Opinion

Transfer students deserve better communication from Rensselaer

Rensselaer is on the 2020 Pi Theta Kappa honor roll for transfer friendly colleges, but their communication with transfer students falls short. With everything going on in the world right now, it is understandable that decisions will be last minute and plans uncertain, but transfer students have regularly been the last ones to know what to expect. The unnecessary delay of information has caused additional uncertainty and stress for new students trying to navigate new systems, find housing, and schedule their lives.

Transfer students are used to everything happening late. We apply to college months after our freshman counterparts, and correspondingly, get accepted, choose a school, and, at RPI, register for classes later. All of this is okay. While it’s tantalizing to wait some extra months to know where you’re going and what classes you’re taking, it’s expected and survivable. But there were some communications we should have received sooner.
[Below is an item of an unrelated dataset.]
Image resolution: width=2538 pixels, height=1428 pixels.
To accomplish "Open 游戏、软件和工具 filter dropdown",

Take, for instance, transfer orientation. By the time the module opened on August 24, I had learned nearly everything in it through other means. Information on the health portal forms? The administration should have told us about it when we were at home with our paperwork instead of when we could already be in Troy. How to get into SIS? Hopefully, we figured it out when we registered for courses the week before. Warning to look out for AlchoholEdu and Sexual Assault Prevention assignments? Those showed up in my spam folder more than a month ago. A lot of this information would have been more useful back in June, or at least early July. The orientation talked about housing options, but not off-campus housing, as in normal times, transfers would be required to live on campus for a year.
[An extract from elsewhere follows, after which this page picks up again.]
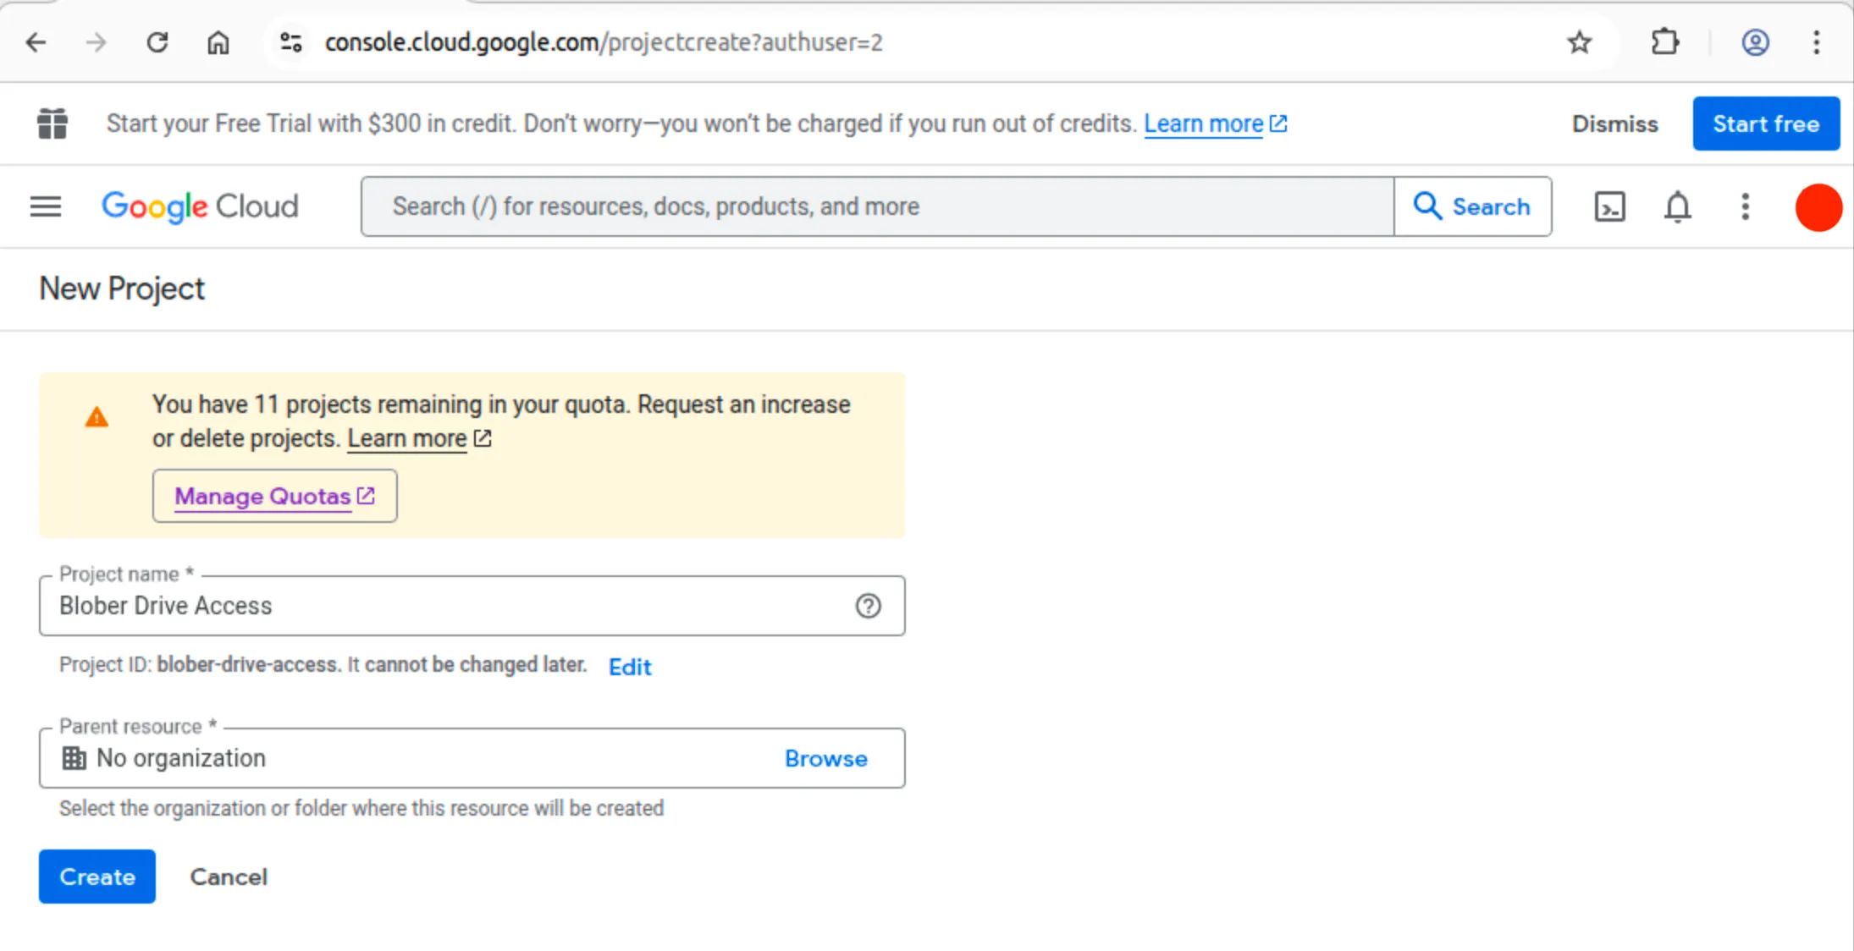This screenshot has height=951, width=1854.
Task: Click the project name help question mark
Action: (x=869, y=606)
For students transferring as upperclassmen, finding housing was a last-minute struggle. With only around 200 incoming transfers out of an undergrad population of 6,600, it should be a relatively short calculation to see if they fit or not. During the town hall on June 10, freshmen and returning cohorts found out if they would be in person in the fall and if they would be housed, and that a 2:1 students to bathrooms ratio would be absolutely required to attend in person. Clear enough, but what about transfers? Only upon questioning did RPI administrators admit that they didn’t yet have a plan for transfers. Meanwhile, juniors and seniors were rushing to find living spaces that comply with the 2:1 bathroom policy.
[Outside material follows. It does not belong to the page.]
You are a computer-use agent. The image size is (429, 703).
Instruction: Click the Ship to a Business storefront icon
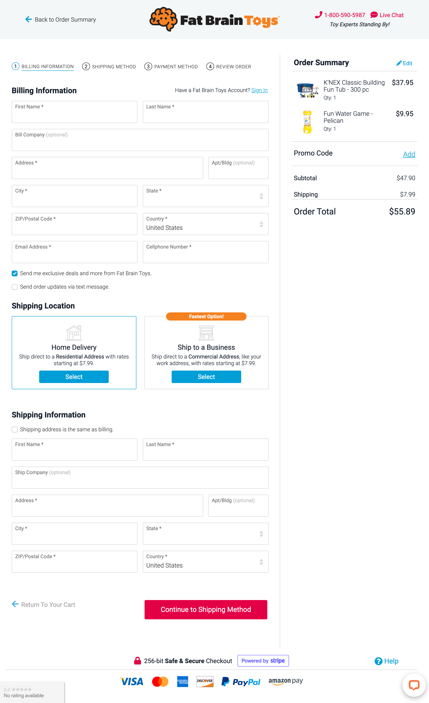pos(206,333)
Personally, I assumed RPI would maintain its on-campus housing requirement for incoming transfers, keeping us on campus for our first year. It wasn’t until a month later, on July 10, that transfers were told their status would match the policies for other students with their cohort determined by their number of credits. Junior and senior transfers were left with a month less time than their cohort counterparts to find affordable housing that would comply in an already depleted market. I only ended up signing a lease about a week before moving in.

Some of this can maybe be written off to the strange times we are living in, but I’ve heard tales from previous students about late transfer housing assignments, late credit evaluations, and general lack of communication. From a college that prides itself on its “excellence in the development of transfer pathways,” communications like the first transfer letter and orientation materials could have been sent out sooner, and transfers should have received their on/off campus status when everyone else did. Although everyone is feeling uncertain this year, RPI must do more to live up to its honor roll status by treating transfer students with equal regard as the rest of the student body, not as mere afterthoughts.